ObamaCare has lived to see another day. According to the Supreme Court ruling, the only substantial change is that the individual mandate is now considered a tax, something the Obama White House refused to admit it was.
Three hours after the decision was passed down, the Romney campaign’s spokeswoman announced they surpassed the $1 million mark in organic fundraising, mostly from small donors who, after hearing the Supreme Court’s ruling, made their way to the Romney website and clicked “Donate.” The average donation to the Romney campaign was for a little more than $115. As of yet, neither the Republican National Committee (RNC) nor the Romney campaign have sent a fundraising email based on the Supreme Court ruling. If these organic fundraising numbers are any indication, the Supreme Court’s decision on ObamaCare could be the biggest moneymaker for Republicans this election cycle.
During the ObamaCare debate in Congress in 2009, conservative groups saw a major uptick in donations. At the time, the Michael Steele led-RNC was dealing with high levels of donor mistrust after multiple stories about RNC wasteful spending and poor decision-making; thus, most conservatives chose to donate to organizations and campaigns directly. In 2009, the Heritage Foundation saw a 45 percent increase in donations and the American Enterprise Institute saw a 58 percent increase. Scott Brown ran as the 41st vote against ObamaCare and saw historic fundraising numbers for his election, raising over $1 million during a one-day moneybomb. These were incredibly strong fundraising numbers for an off-cycle year and were indicative of the high levels of donor discontent with the ObamaCare bill.

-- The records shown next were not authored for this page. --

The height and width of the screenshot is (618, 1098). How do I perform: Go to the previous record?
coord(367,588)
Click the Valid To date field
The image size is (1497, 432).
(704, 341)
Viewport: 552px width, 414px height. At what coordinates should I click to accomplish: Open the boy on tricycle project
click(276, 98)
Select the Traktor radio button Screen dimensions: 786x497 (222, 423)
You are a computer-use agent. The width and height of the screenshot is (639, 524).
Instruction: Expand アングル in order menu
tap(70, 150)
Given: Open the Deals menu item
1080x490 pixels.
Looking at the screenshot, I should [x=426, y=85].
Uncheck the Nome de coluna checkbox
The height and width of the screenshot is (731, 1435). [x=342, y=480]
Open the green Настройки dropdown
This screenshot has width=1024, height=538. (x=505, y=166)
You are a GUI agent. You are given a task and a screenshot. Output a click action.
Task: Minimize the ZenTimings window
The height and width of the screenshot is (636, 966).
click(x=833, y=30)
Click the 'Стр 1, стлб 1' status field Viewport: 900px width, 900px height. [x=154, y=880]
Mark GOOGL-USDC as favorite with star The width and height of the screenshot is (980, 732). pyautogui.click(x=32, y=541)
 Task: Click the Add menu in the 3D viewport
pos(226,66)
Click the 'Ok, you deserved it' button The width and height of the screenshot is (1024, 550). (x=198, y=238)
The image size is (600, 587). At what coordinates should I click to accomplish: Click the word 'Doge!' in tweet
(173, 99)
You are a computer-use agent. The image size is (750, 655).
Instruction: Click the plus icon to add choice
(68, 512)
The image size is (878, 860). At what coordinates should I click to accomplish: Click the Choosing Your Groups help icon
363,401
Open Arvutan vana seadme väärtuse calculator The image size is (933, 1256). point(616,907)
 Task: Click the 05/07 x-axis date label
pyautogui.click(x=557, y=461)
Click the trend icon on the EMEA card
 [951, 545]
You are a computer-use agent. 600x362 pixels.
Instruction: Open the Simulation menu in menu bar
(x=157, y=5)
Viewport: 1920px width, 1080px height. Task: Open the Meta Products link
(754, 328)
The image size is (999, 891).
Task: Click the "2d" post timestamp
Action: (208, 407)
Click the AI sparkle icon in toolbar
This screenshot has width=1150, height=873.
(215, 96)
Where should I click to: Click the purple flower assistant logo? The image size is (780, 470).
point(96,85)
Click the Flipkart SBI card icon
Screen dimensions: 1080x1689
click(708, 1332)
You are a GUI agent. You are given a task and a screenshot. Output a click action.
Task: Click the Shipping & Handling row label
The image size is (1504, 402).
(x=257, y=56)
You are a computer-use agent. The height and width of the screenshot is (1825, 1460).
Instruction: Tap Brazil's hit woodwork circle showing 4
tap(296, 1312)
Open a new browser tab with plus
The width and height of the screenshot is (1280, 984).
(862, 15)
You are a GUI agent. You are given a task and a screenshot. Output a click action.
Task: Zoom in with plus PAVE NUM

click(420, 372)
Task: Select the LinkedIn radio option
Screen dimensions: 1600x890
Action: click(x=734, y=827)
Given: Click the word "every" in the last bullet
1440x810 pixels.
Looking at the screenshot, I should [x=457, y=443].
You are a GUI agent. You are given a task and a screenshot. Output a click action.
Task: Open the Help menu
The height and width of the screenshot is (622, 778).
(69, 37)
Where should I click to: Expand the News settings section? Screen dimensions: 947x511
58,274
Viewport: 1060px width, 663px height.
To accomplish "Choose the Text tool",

Every time it is polled, ObamaCare becomes more and more unpopular with the American people. As any good fundraiser knows, it’s easier to solicit donations from the discontented. While the Supreme Court decision may not be what conservatives were hoping for, the fundraising departments of conservative organizations and candidates are now in overdrive as Americans will now register their disappointment and frustration with their wallets.